To support continued progress toward maximum employment and price stability, the Committee today reaffirmed its view that the current 0 to 1/4 percent target range for the federal funds rate remains appropriate.  In determining how long to maintain this target range, the Committee will assess progress–both realized and expected–toward its objectives of maximum employment and 2 percent inflation.  This assessment will take into account a wide range of information, including measures of labor market conditions, indicators of inflation pressures and inflation expectations, and readings on financial and international developments.  Based on its current assessment, the Committee judges that it can soon begin to consider patient in beginning to the process of normalizing the stance of monetary policy.  However, if incoming information indicates faster progress toward the Committee’s employment and inflation objectives than the Committee now expects, then increases in the target range for the federal funds rate are likely to occur sooner than currently anticipated.  Conversely, if progress proves slower than expected, then increases in the target range are likely to occur later than currently anticipated.
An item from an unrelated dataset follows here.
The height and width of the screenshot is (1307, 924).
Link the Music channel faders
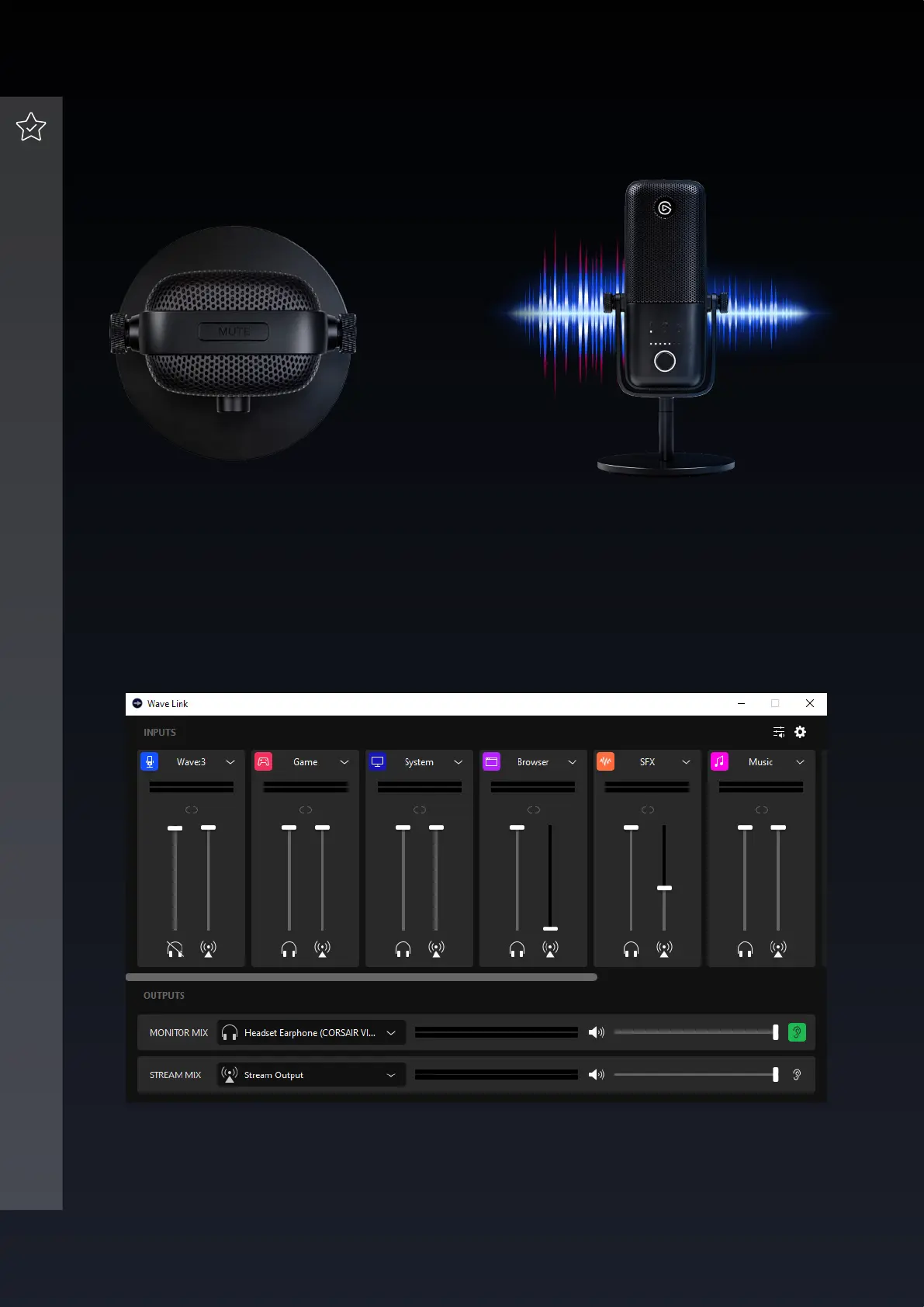pos(761,810)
The Committee is maintaining its existing policy of reinvesting principal payments from its holdings of agency debt and agency mortgage-backed securities in agency mortgage-backed securities and of rolling over maturing Treasury securities at auction.  This policy, by keeping the Committee’s holdings of longer-term securities at sizable levels, should help maintain accommodative financial conditions.

When the Committee decides to begin to remove policy accommodation, it will take a balanced approach consistent with its longer-run goals of maximum employment and inflation of 2 percent.  The Committee currently anticipates that, even after employment and inflation are near mandate-consistent levels, economic conditions may, for some time, warrant keeping the target federal funds rate below levels the Committee views as normal in the longer run.
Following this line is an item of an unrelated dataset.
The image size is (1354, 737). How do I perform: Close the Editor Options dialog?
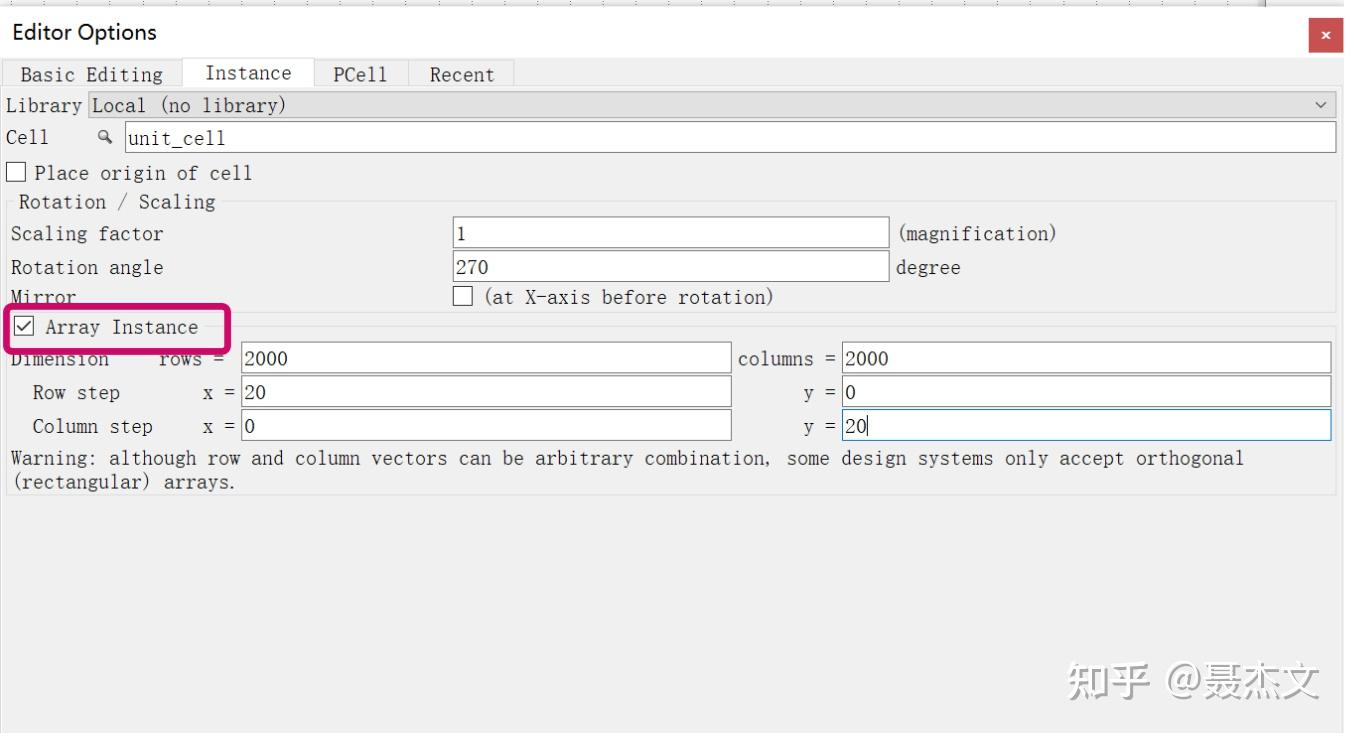[1325, 35]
The next area of focus will be the “dot” chart. According to OIS pricing, the market remains around 50bp below the median Fed voter for end-2015 and over 100bp below by end-2016 (the difference is even larger by end-2017, but the FOMC members would put huge uncertainty bands around their views that far out). Will the FOMC dots come down to meet the market? I doubt it. I haven’t heard anything from the FOMC, nor seen anything in the data since December to make me think that there will be a major re-assessment this month.

FOMC dots vs mkt pricing

Next, will come the focus on the activity, labour market and inflation forecasts. For 2015, I expect GDP to probably be revised down a little due to weaker-than-anticipated Q1, unemployment to also be revised down a little given the continued rapid progress and inflation to also be revised lower on account of energy. But look for any change in the 2016 inflation projection, as it will give the best guide to how the members are weighing up the timing and pace of hikes.
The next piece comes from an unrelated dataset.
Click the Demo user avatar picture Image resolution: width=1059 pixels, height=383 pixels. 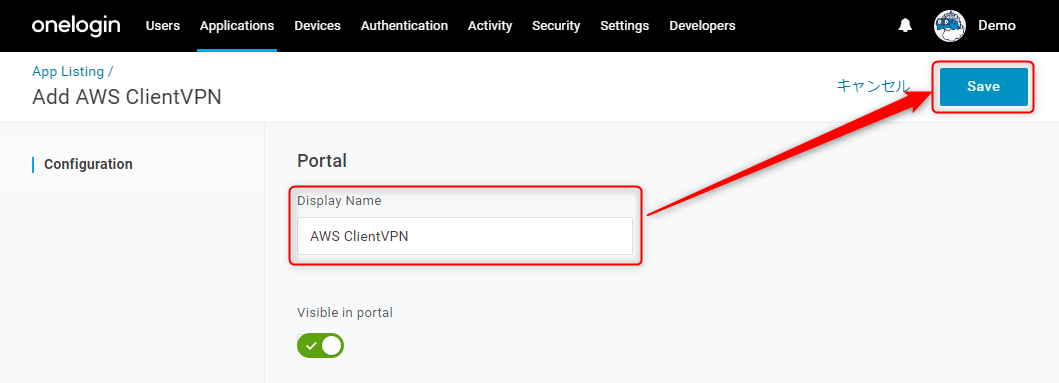[950, 26]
Finally, the press conference itself will give Yellen the opportunity to put her own nuance [spin] on things. This is not to be underestimated. Eg in December the statement looked to have a few new dovish elements, only for Yellen to come out and sound really quite hawkish.

Overall, I expect her to stress data-dependence, as usual, but to sound cautiously optimistic about starting the process of normalisation in the not too distant future. She will be at pains to make sure that it doesn’t sound like a certainty for June; not least because I still think that the odds are still split between then and September. But she therefore won’t want to rule it out either.